Notes for construction professionals:
Undertake thorough pre-employment checks, including checking public databases containing details of prosecutions, fines, judgments etc, which is a necessary step but seldom reveals concrete evidence of fraudulent behaviour—HR should always contact the named referees provided by telephone and in writing
HR professionals could usefully work with risk management on processes for upholding the ethical standards and minimisation of fraud.
Implement a strong internal audit function and undertake regular spotchecks of expenses claimed by persons at all levels of the organisation
Impose a limit on the size of an electronic file which can be transferred, so a series of emails will flag up on the IT security system and can be swiftly stopped, and investigated
Invest in employees—offer regular (compulsory) training in ethical behaviour to instil a culture of honesty, and integrity and make the link between employee fraud and company health (and wealth)
10. Importance of compliance programmes
My number ten pulls together all this month’s and last month’s analysis (see Industry Insight—ethics in the construction industry part 1). Every organisation should prioritise the development, implementation and maintenance of robust anticorruption compliance programmes in order to safeguard company health and wealth, and therefore value to shareholders, stakeholders and investors, whether they be the private sector or the public taxpayer, with operations solely in the UK or more widely.

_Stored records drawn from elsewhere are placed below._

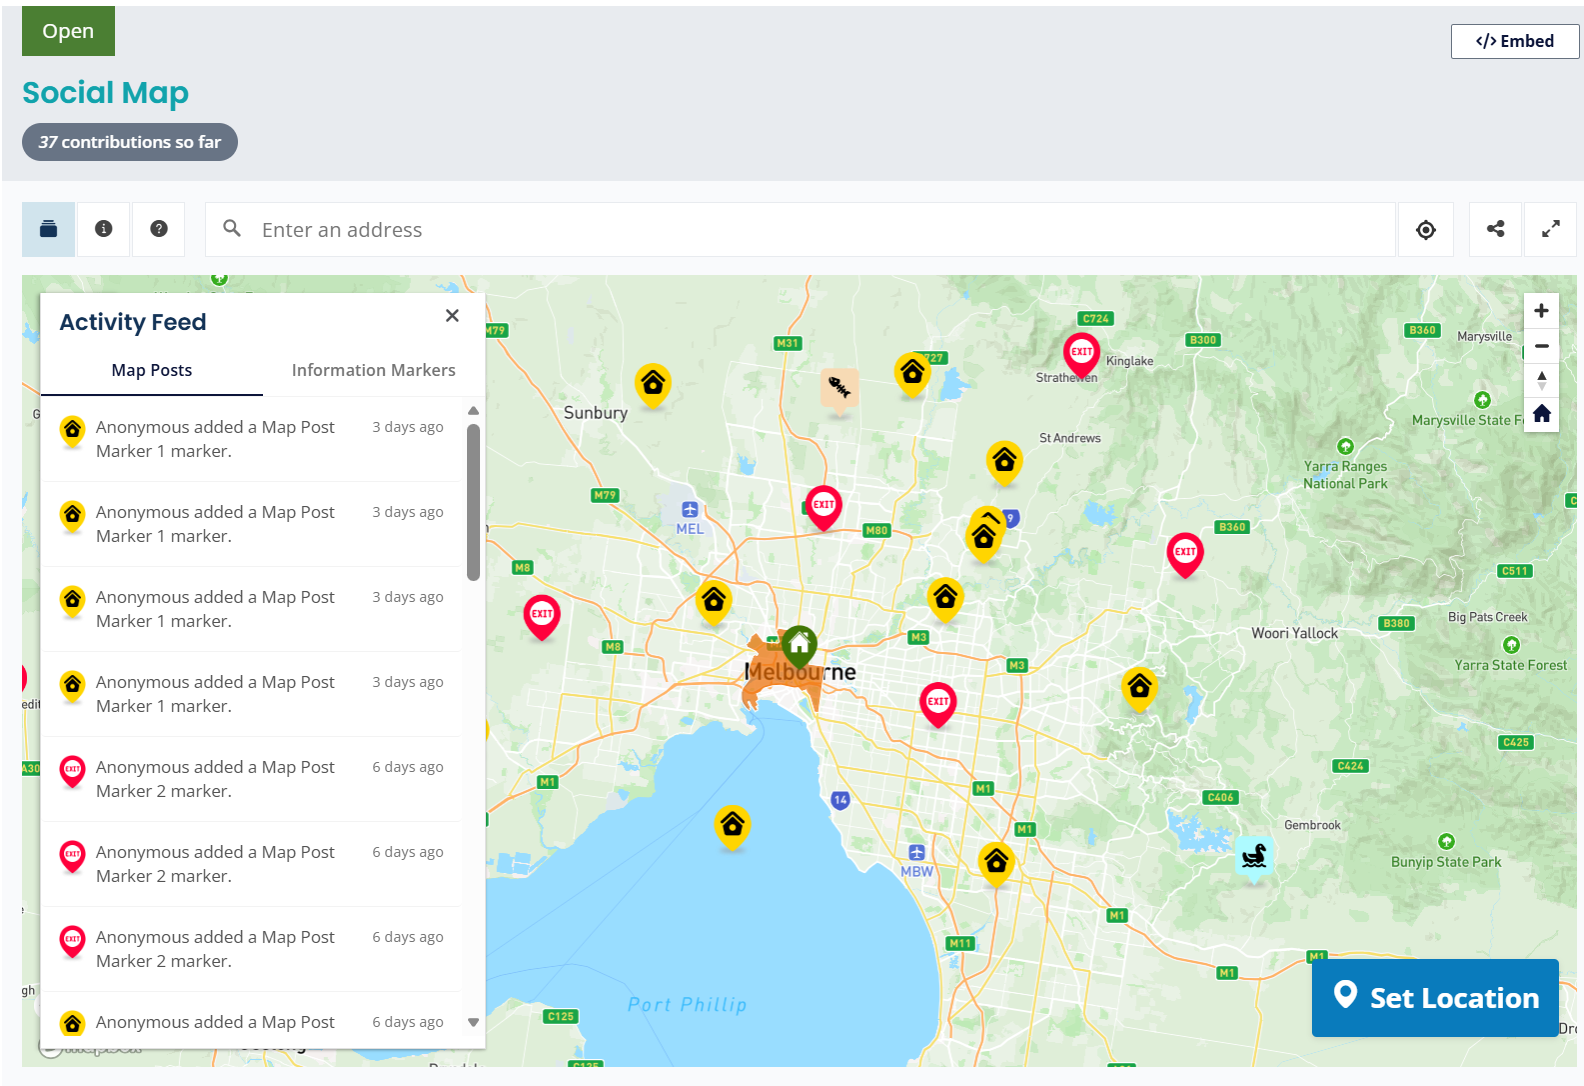This screenshot has height=1086, width=1584.
Task: Zoom out on the map
Action: click(x=1541, y=346)
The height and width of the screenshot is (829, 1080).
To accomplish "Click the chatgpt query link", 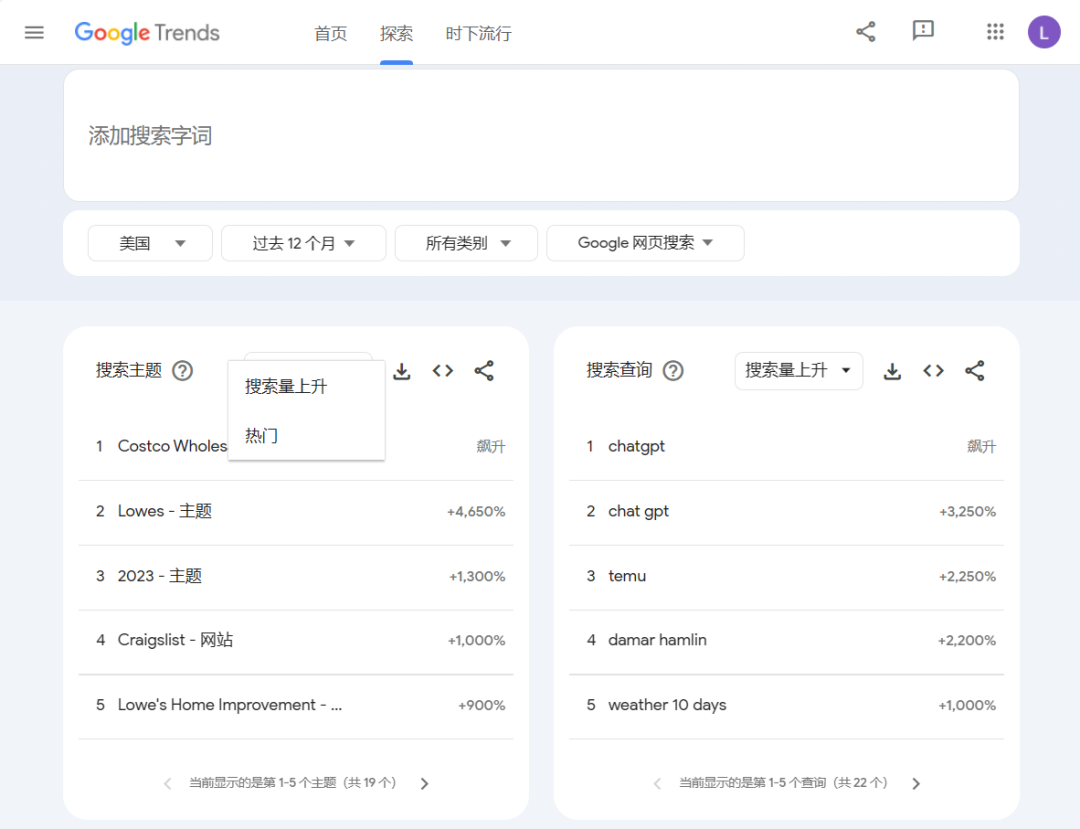I will 636,446.
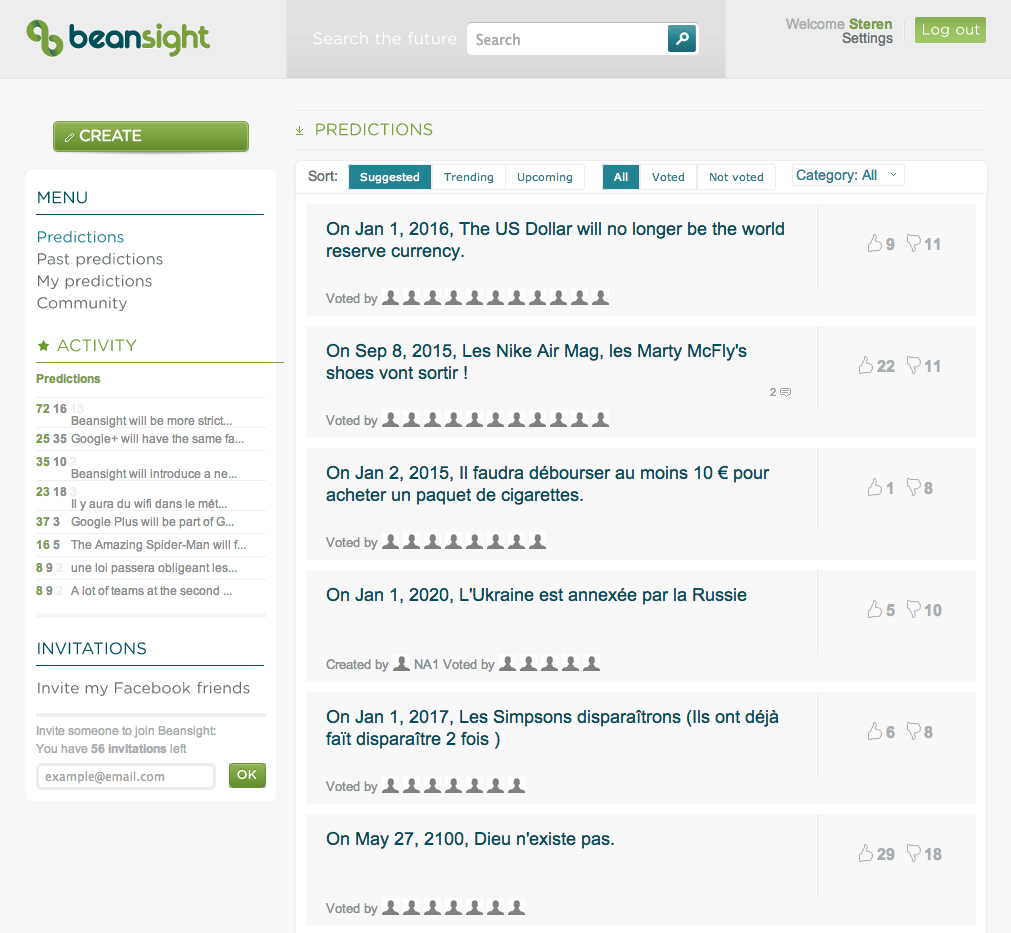Filter predictions by Not voted
The width and height of the screenshot is (1011, 933).
(736, 177)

There is big news (and bad PR) for the industry in data leaks, whistleblowing and substantial fines and prison sentences for violations of anticorruption laws, as well as the effect on individuals. Transparent procedures and employee training both tie into making a compliance programme effective, but they cannot be effective without strong leadership and rolemodels at the top, plus robust independent governance overseeing the C-suite executives. In other words, everyone should play their own, small, part in eradicating corruption and unethical practices.